SÃO PAULO – Um recurso que compara faixas de música digital desmascarou um caso de plágio musical na Inglaterra.
O escândalo foi desencadeado quando casualmente uma gravadora inglesa decidiu armazenar cópias digitais das interpretações da pianista Joyce Hatto em um iMac com centenas de outras faixas.
Quando os produtores da gravadora copiaram os arquivos de música de Joyce para o iMac, o iTunes apontou que aquelas faixas já existiam em tal computador.
A informação surpreendeu os técnicos, já que era a primeira vez que arrastavam músicas de Joyce para aquela máquina.
O software então apontou que várias faixas atribuídas a Joyce tinham enorme semelhança com interpretações de outros pianistas.
Surpresos, os produtores chamaram especialistas em música clássica para analisar as faixas. Os pianistas identificaram que as músicas atribuídas a Joyce eram, na verdade, cópias idênticas de interpretações feitas por terceiros.
Falecida em meados de 2006, Joyce era uma consagrada professora de piano clássico na Inglaterra. Suas interpretações dos grandes compositores eram consideradas de qualidade excelente pelos críticos.

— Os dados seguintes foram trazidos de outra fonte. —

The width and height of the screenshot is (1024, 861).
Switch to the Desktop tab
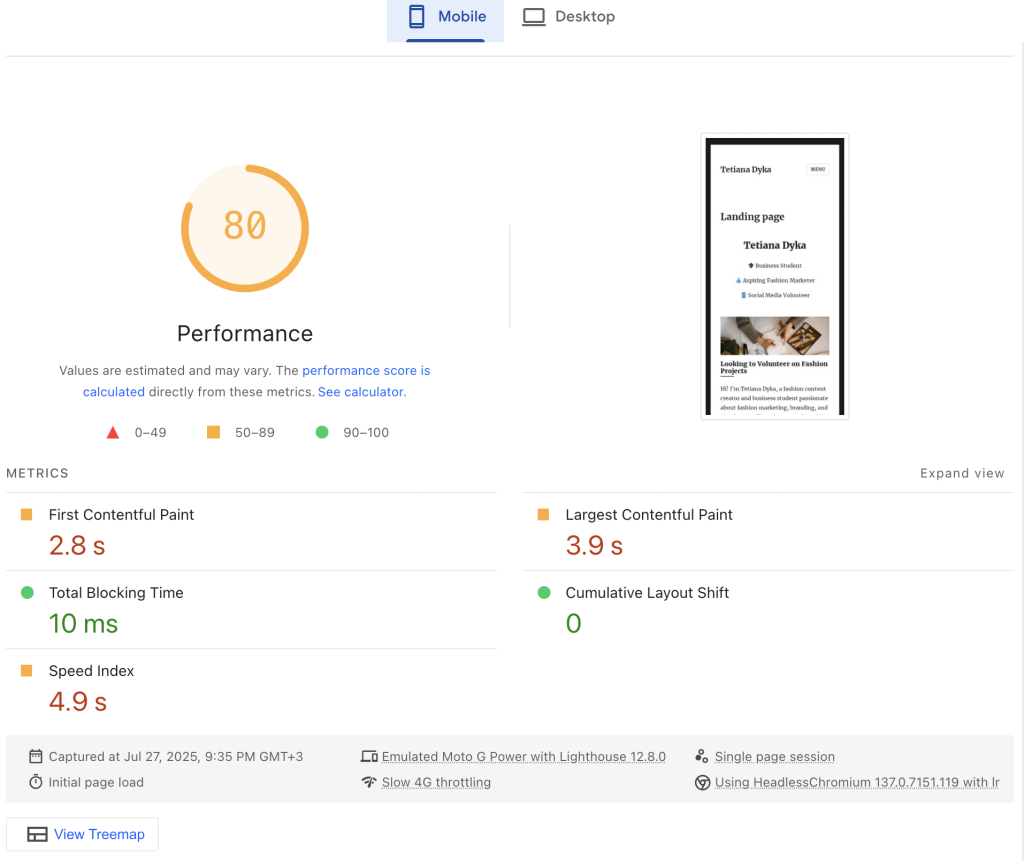569,17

Pressionado pela gravadora, o viúvo de Joyce admitiu que, ao gravar CDs comerciais, ele e sua esposa eventualmente usaram interpretações já gravadas por outros pianistas.
As faixas escolhidas eram sempre de altíssima qualidade, o que conferia excelente reputação à professora.
O escândalo tornou-se público quando a revista inglesa de música clássica Gramophone publicou reportagem sobre o caso. O viuvo de Joyce, Barrington Coupe, explicou que os casos de plágio foram pontuais e usados apenas em alguns CDs.
Coupe disse se sentir envergonhado com o episódio e afirmou que o apelo ao plágio foi usado durante fases em que Joyce esteve muito doente e não podia tocar bem. A pianista enfrentou um câncer ao longo de 20 anos.